Rio
Operação apreende celulares de luxo e medicamentos avaliados em R$ 525 mil
Grupo é suspeito de trazer milhares de smartphones ao país sem pagar impostos; operação apreendeu celulares, tirzepatida, dinheiro e carros blindados
A Polícia Federal faz nesta quinta-feira (17) a Operação Conexão Paralela, voltada a desmantelar um esquema de importação ilegal de eletrônicos no Rio de Janeiro. A organização criminosa é suspeita de introduzir milhares de smartphones no país sem o pagamento de impostos, movimentando aproximadamente R$ 60 milhões em mercadorias.
As investigações apontam que um policial militar atuava como o principal operador da logística clandestina. Durante as diligências, as equipes cumpriram seis mandados de busca e apreensão em diversos pontos da capital fluminense, incluindo Barra da Tijuca, Recreio dos Bandeirantes, Copacabana, Bangu e Guaratiba, além da cidade de Maricá.

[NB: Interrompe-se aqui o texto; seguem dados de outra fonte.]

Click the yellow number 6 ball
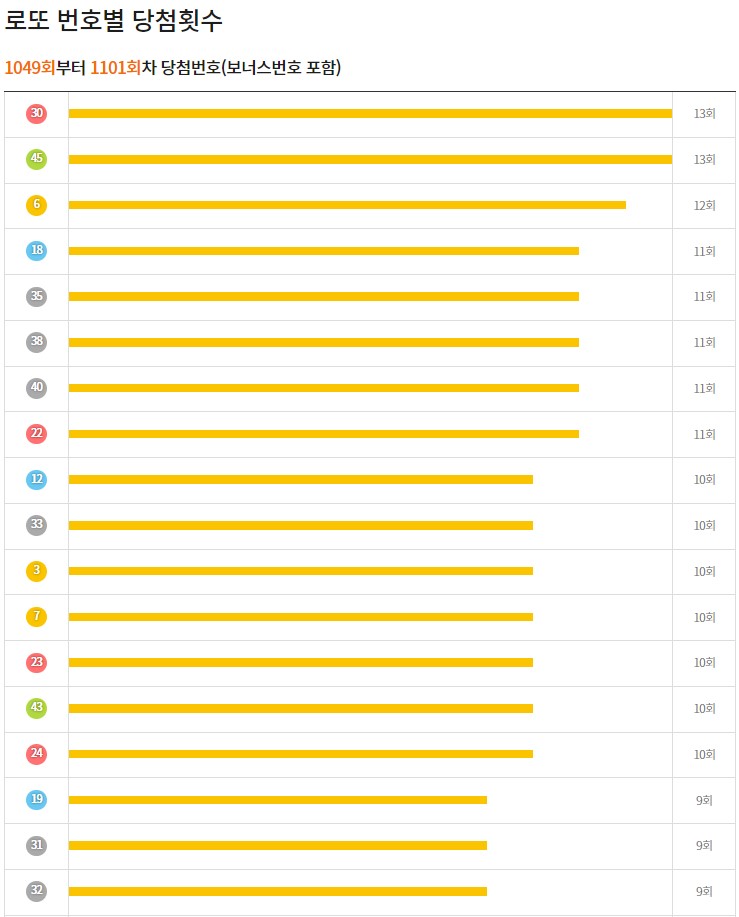Viewport: 739px width, 917px height. pos(36,205)
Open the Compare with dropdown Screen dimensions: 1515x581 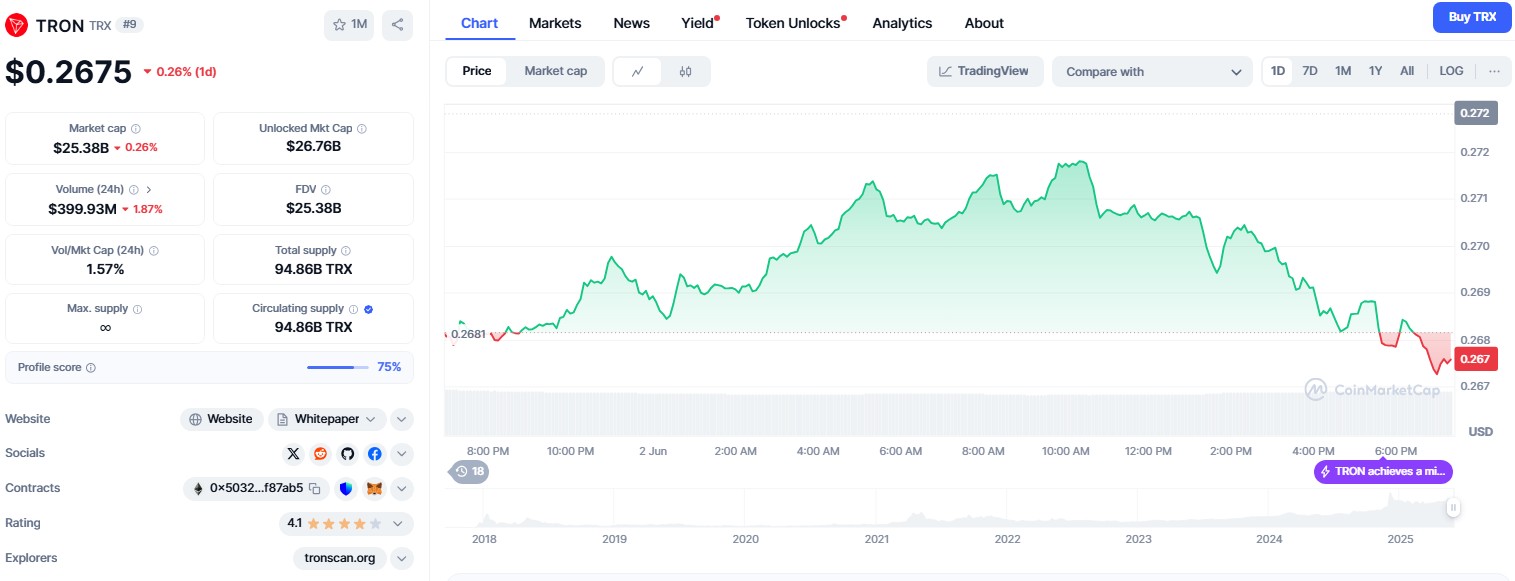1152,72
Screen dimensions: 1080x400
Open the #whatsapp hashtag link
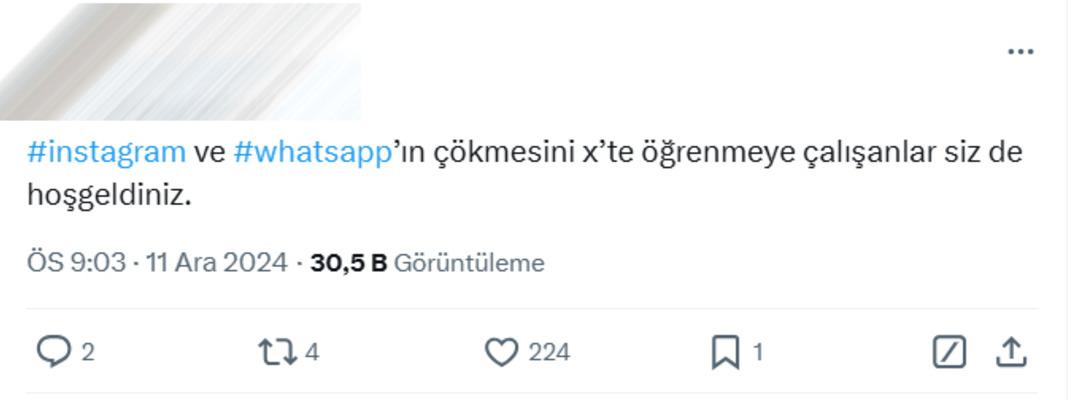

Apreensão inclui medicamentos e veículos de luxo
O balanço das apreensões realizadas pelos agentes federais revelou um patrimônio expressivo mantido pelos investigados. Entre os principais itens recolhidos estão:
Medicamentos e aparelhos celulares foram encontrados em grandes quantidades. Os policiais confiscaram 875 caixas de tirzepatida, lote avaliado em R$ 525 mil, além de 346 smartphones e diversas peças para reposição.
Valores em dinheiro vivo e artigos de alto padrão foram confiscados nos endereços. A PF recolheu R$ 140 mil em espécie, 19 relógios de luxo e três automóveis blindados.
Equipamentos eletrônicos e computadores foram retirados da sede da empresa do grupo. Os materiais foram localizados na Barra da Tijuca e na residência do principal investigado para passarem por perícia técnica.
Policial militar acaba preso em flagrante
A operação resultou na prisão em flagrante de um policial militar, que não era o alvo inicial da ação, mas foi detido por estar com a posse da tirzepatida. De acordo com a corporação, o caso começou a ser apurado após denúncias enviadas pelo canal “ComunicaPF”, que recebe relatos online sobre crimes de competência federal.
Os envolvidos na estrutura de importação clandestina podem ser indiciados por “descaminho e associação criminosa”. A Polícia Federal ressaltou que a análise do material coletado pode levar à descoberta de outros delitos cometidos pelo grupo ao longo das investigações.